Por: Juan Chiramberro
Cuando un conjunto de valores, de creencias y de tradiciones se fusionan, se crea una identidad colectiva. Entonces, la identidad colectiva no es otra cosa más que un conjunto de intereses en común, de objetivos y sueños encausados, de proyectos de superación social y de sentimientos de pertenencia inconscientemente encontrados en su estado más puro.
Más aún, hay identidad, cuando ese grupo de personas no se olvida de dónde vino ni de quiénes fueron sus padres. La identidad se refuerza naturalmente con las derrotas y las cicatrices que recuerdan que el pasado fue real, y con los triunfos, esos magníficos y colosales momentos de gloria, que hacen enorgullecer a la patria entera que nace debajo de nuestras raíces.
La identidad colectiva se construye todos los días, en todos los momentos de todas las esquinas. En cada baldosa que cada uno pisa, en cada poste en el que uno se apoya para descansar, en cada palabra que se dice.
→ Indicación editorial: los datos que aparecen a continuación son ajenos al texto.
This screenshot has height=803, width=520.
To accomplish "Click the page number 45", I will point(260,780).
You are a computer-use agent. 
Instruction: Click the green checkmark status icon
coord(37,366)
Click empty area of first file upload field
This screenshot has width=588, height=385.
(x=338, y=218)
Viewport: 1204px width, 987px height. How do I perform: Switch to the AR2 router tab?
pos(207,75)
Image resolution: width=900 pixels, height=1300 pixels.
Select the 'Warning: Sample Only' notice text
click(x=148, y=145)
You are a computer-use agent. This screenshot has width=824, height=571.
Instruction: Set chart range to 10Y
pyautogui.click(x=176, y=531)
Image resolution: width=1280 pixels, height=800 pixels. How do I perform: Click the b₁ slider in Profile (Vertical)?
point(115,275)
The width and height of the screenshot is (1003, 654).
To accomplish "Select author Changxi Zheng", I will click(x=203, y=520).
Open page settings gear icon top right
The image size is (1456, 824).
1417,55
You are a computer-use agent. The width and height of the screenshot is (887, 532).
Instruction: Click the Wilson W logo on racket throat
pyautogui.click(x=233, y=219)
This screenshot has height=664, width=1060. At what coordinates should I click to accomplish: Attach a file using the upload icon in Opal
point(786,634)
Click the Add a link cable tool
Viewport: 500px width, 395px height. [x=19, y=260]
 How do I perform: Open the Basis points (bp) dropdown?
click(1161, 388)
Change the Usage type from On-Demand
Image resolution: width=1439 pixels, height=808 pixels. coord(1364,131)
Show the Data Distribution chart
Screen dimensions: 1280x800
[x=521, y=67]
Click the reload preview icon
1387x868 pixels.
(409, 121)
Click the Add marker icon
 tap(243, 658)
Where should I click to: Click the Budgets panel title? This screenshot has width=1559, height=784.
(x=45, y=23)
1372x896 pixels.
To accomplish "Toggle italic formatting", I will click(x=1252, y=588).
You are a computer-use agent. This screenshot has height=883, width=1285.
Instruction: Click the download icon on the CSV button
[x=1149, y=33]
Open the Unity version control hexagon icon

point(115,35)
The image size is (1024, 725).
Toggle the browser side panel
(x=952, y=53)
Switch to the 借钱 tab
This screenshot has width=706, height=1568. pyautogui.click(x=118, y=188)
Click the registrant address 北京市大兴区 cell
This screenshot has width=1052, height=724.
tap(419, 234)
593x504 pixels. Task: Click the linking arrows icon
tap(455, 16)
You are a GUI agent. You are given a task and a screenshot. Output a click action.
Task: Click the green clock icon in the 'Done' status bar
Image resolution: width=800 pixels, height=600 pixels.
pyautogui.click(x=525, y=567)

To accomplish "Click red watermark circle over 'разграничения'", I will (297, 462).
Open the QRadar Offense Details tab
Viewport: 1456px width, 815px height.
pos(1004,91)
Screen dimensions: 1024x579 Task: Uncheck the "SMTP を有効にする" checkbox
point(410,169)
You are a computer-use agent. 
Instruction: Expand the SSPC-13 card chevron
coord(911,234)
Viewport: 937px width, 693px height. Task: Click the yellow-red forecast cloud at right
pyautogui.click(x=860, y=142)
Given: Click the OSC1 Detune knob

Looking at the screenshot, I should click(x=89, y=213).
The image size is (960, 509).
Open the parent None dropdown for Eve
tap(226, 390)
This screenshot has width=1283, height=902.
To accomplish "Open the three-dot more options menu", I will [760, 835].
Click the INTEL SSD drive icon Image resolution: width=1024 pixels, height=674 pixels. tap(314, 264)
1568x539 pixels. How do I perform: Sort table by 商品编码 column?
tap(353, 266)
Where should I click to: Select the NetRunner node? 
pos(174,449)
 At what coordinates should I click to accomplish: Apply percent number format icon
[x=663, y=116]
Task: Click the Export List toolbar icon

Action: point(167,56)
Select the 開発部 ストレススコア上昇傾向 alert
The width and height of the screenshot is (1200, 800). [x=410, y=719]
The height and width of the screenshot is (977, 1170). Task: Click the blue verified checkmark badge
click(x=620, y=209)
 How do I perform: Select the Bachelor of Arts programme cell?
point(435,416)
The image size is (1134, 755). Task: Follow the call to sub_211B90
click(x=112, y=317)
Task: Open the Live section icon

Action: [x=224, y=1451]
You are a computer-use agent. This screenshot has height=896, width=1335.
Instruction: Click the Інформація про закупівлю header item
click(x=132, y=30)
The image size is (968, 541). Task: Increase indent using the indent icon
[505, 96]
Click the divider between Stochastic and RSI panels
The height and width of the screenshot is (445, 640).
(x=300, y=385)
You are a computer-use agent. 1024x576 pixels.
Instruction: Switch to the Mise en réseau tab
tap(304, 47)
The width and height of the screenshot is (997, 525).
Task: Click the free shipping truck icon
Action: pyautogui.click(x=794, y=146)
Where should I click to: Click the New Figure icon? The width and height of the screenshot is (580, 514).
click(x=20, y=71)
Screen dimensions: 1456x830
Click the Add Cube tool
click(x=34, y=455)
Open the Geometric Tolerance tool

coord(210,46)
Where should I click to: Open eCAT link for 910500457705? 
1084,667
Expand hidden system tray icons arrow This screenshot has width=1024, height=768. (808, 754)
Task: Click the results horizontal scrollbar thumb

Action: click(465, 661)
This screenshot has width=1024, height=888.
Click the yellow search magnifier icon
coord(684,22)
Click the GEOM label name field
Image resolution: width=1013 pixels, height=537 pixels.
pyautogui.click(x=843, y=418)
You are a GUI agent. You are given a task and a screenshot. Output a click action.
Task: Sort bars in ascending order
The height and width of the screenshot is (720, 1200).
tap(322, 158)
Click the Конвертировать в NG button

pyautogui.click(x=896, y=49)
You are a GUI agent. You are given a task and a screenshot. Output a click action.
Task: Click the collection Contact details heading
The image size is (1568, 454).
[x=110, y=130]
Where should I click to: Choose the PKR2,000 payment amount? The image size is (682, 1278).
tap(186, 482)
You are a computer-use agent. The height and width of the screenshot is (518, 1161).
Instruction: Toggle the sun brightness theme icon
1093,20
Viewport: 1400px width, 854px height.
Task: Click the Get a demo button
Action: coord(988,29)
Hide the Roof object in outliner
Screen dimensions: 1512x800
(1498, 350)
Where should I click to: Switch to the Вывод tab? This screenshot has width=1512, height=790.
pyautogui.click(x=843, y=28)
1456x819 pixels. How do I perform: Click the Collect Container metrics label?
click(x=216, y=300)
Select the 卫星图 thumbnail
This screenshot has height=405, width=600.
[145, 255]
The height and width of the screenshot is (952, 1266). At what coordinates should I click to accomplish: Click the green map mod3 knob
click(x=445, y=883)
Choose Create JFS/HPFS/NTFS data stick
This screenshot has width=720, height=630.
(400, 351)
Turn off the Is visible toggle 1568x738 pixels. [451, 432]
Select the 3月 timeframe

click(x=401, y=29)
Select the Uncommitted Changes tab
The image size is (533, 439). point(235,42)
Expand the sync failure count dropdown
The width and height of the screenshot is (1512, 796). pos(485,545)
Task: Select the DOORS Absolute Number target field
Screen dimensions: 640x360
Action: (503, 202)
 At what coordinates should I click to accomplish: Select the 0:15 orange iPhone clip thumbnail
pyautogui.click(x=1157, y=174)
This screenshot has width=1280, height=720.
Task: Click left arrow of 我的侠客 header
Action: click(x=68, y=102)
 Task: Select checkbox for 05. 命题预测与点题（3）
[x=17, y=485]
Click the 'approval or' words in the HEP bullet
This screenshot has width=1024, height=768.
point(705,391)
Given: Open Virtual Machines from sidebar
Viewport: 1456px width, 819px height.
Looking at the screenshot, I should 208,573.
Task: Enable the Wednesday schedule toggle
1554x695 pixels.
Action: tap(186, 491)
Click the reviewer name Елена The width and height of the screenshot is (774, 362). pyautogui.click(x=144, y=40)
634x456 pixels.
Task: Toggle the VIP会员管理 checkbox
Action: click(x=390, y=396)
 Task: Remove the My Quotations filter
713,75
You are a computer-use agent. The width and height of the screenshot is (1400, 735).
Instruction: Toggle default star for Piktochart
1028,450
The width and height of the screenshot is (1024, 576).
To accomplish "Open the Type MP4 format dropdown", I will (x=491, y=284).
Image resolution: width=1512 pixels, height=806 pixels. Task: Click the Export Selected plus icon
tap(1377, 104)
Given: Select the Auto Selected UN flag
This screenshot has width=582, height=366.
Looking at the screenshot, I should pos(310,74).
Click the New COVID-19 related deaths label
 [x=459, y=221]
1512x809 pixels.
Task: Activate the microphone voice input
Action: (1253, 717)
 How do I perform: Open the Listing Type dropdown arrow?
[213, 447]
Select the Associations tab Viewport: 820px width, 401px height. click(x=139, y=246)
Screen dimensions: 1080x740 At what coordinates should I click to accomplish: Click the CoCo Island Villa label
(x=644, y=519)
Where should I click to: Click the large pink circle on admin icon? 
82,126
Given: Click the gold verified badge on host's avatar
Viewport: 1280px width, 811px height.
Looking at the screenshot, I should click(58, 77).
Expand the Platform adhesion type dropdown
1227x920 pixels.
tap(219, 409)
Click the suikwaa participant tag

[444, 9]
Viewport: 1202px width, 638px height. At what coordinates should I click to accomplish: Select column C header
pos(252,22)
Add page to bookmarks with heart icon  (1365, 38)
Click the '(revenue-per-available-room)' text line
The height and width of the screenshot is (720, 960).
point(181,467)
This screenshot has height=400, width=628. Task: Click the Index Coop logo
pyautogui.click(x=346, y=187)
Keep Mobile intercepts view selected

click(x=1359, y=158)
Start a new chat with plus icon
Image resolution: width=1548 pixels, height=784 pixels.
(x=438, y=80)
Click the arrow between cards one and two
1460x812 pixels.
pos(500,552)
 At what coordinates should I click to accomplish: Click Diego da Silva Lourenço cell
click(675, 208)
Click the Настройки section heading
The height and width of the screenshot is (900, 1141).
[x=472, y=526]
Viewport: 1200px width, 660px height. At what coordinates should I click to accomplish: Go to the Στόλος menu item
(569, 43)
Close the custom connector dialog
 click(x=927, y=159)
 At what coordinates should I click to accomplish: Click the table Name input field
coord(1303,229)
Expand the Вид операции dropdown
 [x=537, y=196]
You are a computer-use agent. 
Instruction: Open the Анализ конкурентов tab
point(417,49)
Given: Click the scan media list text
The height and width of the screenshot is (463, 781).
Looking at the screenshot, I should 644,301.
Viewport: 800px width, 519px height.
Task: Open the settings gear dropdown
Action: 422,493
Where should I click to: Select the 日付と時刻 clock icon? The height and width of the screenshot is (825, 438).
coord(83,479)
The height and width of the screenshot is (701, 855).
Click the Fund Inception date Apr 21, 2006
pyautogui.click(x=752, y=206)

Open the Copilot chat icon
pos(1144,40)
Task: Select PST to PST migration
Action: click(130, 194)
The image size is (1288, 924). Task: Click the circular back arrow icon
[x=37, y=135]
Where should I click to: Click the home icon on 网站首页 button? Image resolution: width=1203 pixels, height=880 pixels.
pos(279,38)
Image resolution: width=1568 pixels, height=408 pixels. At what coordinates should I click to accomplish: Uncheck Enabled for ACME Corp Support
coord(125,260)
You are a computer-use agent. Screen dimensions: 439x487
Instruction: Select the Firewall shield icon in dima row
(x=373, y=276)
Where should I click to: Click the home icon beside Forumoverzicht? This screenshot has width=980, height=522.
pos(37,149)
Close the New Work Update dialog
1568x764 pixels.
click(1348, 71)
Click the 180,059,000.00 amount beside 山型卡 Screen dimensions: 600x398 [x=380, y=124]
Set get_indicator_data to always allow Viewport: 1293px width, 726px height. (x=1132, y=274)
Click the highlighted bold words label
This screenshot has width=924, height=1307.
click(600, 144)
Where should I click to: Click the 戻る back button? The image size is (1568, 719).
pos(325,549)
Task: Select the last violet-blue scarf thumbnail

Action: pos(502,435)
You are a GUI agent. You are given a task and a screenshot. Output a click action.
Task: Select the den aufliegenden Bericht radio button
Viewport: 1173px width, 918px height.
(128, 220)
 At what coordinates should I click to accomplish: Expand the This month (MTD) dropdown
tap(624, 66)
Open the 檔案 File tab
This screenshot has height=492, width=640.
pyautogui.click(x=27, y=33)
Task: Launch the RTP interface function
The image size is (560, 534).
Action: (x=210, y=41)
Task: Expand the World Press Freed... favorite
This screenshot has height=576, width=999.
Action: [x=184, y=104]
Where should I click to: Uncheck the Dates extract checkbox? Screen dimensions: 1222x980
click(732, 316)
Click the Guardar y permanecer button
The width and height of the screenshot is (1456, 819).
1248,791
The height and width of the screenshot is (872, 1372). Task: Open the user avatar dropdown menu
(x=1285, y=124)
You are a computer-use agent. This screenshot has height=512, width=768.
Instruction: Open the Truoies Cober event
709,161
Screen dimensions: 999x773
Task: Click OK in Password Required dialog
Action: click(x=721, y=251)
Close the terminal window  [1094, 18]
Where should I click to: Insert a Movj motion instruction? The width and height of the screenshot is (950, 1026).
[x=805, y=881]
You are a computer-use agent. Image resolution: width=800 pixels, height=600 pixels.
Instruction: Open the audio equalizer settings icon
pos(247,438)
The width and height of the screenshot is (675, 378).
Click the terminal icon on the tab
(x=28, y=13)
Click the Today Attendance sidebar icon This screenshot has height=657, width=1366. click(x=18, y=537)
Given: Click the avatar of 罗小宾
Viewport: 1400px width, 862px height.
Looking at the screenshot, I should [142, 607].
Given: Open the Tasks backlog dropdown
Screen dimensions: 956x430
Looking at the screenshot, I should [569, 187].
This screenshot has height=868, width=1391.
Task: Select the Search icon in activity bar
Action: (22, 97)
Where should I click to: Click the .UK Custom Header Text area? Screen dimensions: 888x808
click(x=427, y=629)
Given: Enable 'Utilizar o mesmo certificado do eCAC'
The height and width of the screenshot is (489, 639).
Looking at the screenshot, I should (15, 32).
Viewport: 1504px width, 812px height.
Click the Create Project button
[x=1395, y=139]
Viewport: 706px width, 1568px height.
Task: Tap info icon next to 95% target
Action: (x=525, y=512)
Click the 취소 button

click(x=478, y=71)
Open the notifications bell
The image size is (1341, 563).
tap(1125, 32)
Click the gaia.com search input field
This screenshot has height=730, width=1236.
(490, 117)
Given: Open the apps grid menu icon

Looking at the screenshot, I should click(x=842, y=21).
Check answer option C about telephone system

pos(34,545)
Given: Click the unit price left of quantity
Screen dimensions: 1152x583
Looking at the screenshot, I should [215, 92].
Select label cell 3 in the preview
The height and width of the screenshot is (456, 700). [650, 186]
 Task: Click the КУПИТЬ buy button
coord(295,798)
La identidad colectiva nace en cada centímetro de la calle Cantilo, pero, también, en cada rinconcito del Club Atlético de Fomento, en cada mate compartido en Plaza Belgrano, en cada hilo encerado y enlazado por un artesano.
Nace, esa identidad, en cada árbol que han plantado nuestros padres en las veredas de nuestras casas, en cada canción que nos recuerda a nuestra infancia, a los paseos con nuestros abuelos, a los imponentes campos de las afueras, a nuestras quintas y a nuestras huertas, a cada pedacito de asfalto, de barro, o de pasto, que alfombran los implacables senderos que nos acercan a otros destinos.
Está, esa identidad, en cada barrilete que decora los cielos del domingo, en cada pelota de colores que gira por las cientos de hectáreas de nuestras tierras y en cada gramo de acero que conforma el cuerpo de las vías de los ferrocarriles que los unen con el resto del mundo, o, más bien, que unen al resto del mundo con City Bell.
Entonces, no faltará aquel que logre aislarse un momento al recordar ese primer beso en los bailes de tango del Club Juvenil, ni quien se ponga nostálgico al rememorar los paseos con sus hermanos por esas mismas callecitas que alguna vez fueron de tierra, ni quien olvide, un instante, que allí mismo se forjaron las más puras de las amistades.
Porque en ningún lugar del universo un citibelense se ha sentido más pleno que estando en City Bell, porque los citibelenses cargan con ese orgullo, tan preciado por la historia de los pueblos, de poder considerar que dar la vuelta al mundo sólo serviría para confirmar que es City Bell el lugar donde quieren estar. Porque City Bell forma parte del ego, del aire que motoriza el accionar de los pulmones en ese mismísimo momento en el que tienen que responder, ante un alguien, de dónde es que vienen.
La ciudad, fundada en 1914, se conformó como tal, en las vísperas de la Primera Guerra Mundial, como desentendiéndose de ese estado belicoso en el que se encontraban las grandes potencias mundiales sedientas de imperialismo y dominación. Allí, entonces, en eso que era un pequeño pueblo de principios de Siglo, se entendió al progreso desde otra perspectiva, donde la unión, el trabajo de la tierra, la construcción de escuelas y viviendas, el fomento de actividades deportivas, la fundación de clubes, pero, por sobre todas las cuestiones, la unión incondicional entre los vecinos, conformaban el entero de un proyecto común y regional. Es que la identidad no tiene una fecha de nacimiento, pero, si hubiera que ponerle una, para los citibelenses esa es el 10 de Mayo.
Desde los querandíes, primeros pobladores de la región, hasta el último de los nacidos en el día de hoy, conforman la historia viva de City Bell, esa que recién está comenzando a escribirse, y que supera, ampliamente, los treinta y seis mil quinientos cincuenta días de existencia.